The Legend of Deathwalker is a heroic fantasy novel written by British author David Gemmell, it was first published in 1996 and was reprinted in 1999. The book follows on from the novel The First Chronicles of Druss the Legend and was the seventh book to be released in the Drenai Series. It is also one of three stories compiled into a single collection in Drenai Tales Volume Three, along with Winter Warriors and Hero in the Shadows. The book details the life of the character Druss and is set chronologically after the main events in The First Chronicles of Druss the Legend but prior to events in Legend.

==Plot==
The novel begins during the events in the book Legend; during the defense of the fortress Dros Delnoch from the Nadir, Druss begins to tell a young warrior a story from his past. He tells how he and his friend Sieben travelled to the land of the Gothir and how he became involved in the political affairs there. Owing to a prophecy that the King made, Druss must lose a tournament; when he refuses to do this men are hired to kill him. In the course of the attempt on his life his friend Klay is shot in the spine with a crossbow bolt, leaving him paralyzed and mortally wounded.
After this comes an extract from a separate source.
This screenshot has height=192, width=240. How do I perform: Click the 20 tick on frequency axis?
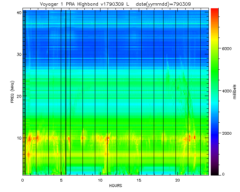(x=18, y=96)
To help him Druss travels to the land of the Nadir where a mystic has told him there are gems that can heal any wound. As he travels to the shrine of Nadir hero Oshikai, the Gothir send a force of 2,000 men to destroy it. Druss arrives at the shrine hoping to find the jewels but is unable to do so before the Gothir arrive, and so he helps four Nadir tribes defend the shrine under the guidance of a Gothir-trained Nadir soldier called Talisman. Talisman is on a quest to find "The Uniter", a man with blazing violet eyes called Ulric, who will unite the Nadir tribes after centuries of warfare.

During the defense of the shrine the spirit of Oshikai's wife Shul-sen is released from captivity with the help of Druss and Talisman; the spirit unleashes a storm on the Gothir army and those that are not killed are ordered to withdraw.

Druss' friend Sieben reveals that he has found the jewels which the Nadir call "The Eyes of Alchazzar". He takes them back to Gothir where they find that Klay had died a few days after they left. However, they heal many of the sick in the hospice before returning the jewels to the Nadir. Talisman then calls a meeting of the Nadir tribes in which he smashes the jewels to return the magic and life of the Nadir land.

The book then comes back to the present day where the reader learns that Druss has fallen in combat in the defense of Dros Delnoch. Ulric/Talisman is saddened to learn of this; even though they were on opposing sides he considered Druss a great warrior.